Each circle represents a distinct location, and the size of the circle is proportional to the population size of the location. The relative ordering of influenza onsets is depicted in color, magenta indicating locations with earliest onsets and purple indicating locations with latest onsets.
Fig 4
Fig 4. Pairwise synchrony as a function of pairwise distance in each influenza season (2002/2003–2009/2010).
The y-axis in each panel is a normalized measure of pairwise synchrony in onset times between locations (values near -1 indicate that epidemics start close together in time, while values near +1 indicate a substantial lag in onset times). The x-axis is distance (kilometers). Each circle represents the mean pairwise synchrony for pairs of locations falling in 50-km distance bins. The black line segments are 95% confidence intervals for the mean in each bin. The red band is the expected pairwise synchrony under the null hypothesis of complete spatial randomness obtained by permutation of the onset times.
Fig 5
Fig 5. Long range transmission events and potential origins of each epidemic.
For each season, the purple circles indicate long-range transmission events (i.e. locations far from the set of infectious locations that obtain influenza regardless). Blue circles are locations infected within a two-week window from the last long-range event. Red circles depict the potential outbreak origin in each epidemic.
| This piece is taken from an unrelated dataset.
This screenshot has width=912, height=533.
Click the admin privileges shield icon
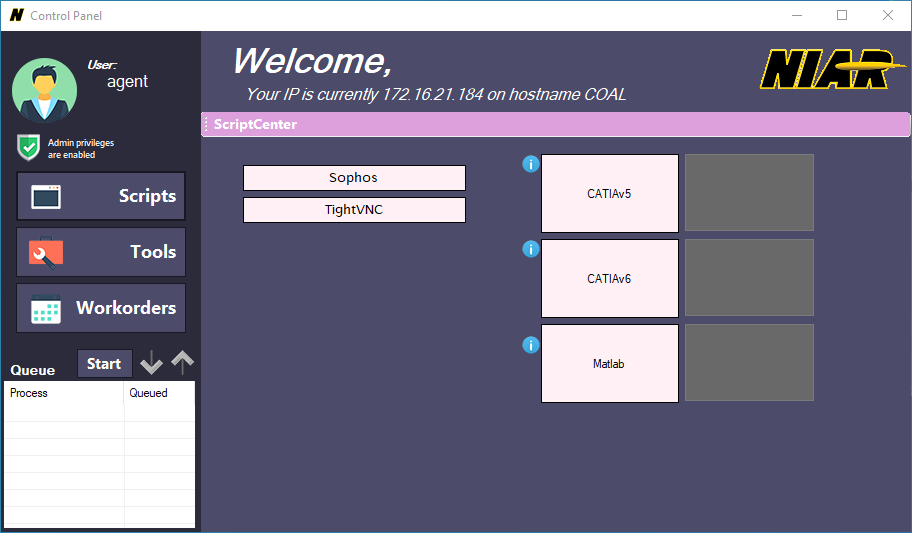point(28,147)
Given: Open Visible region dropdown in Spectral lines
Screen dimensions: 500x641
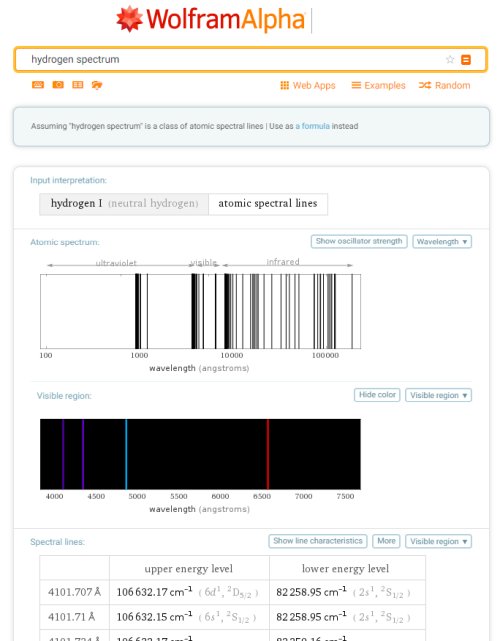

Grey circles are infected locations before the first long-range event occurred in each season. Panels on the right indicate when in the epidemic long-range events occurred. Note that the methods used to identify long-range transmission events and estimate the origin of each epidemic are agnostic of one another; in 2008/2009 an early “long-range transmission event” appears near the estimated origin of the epidemic.
Fig 6
Fig 6. Spatial transmission kernels and demographic effects summarized across seasons.
Left panel. Work commutes scale with geographic distance according to a power law of 3.3 (95% CI: 2.66 to 3.95); this relationship is depicted in blue (See also supporting S1 Text, Figure A6). Based on our distance-based transmission model, the force of infection between an infectious and susceptible city, λij, scales with geographic distance according to a median estimated power law of 2.2 (range: 2.08 to 2.65), depicted in red. This indicates that for a 10-fold decrease in distance between an infectious and susceptible pair of cities, the hazard of infection on the susceptible city increases by a factor of ~158 (range: 120–467). Right panel. The force of infection on a susceptible city, λj, scales with its population size according to a median estimated power law of 0.28 (range: 0.15 to 0.35). This indicates that for a 10-fold increase in population size, the hazard of infection on the susceptible city increases by a factor of 1.9 (range: 1.4–2.2).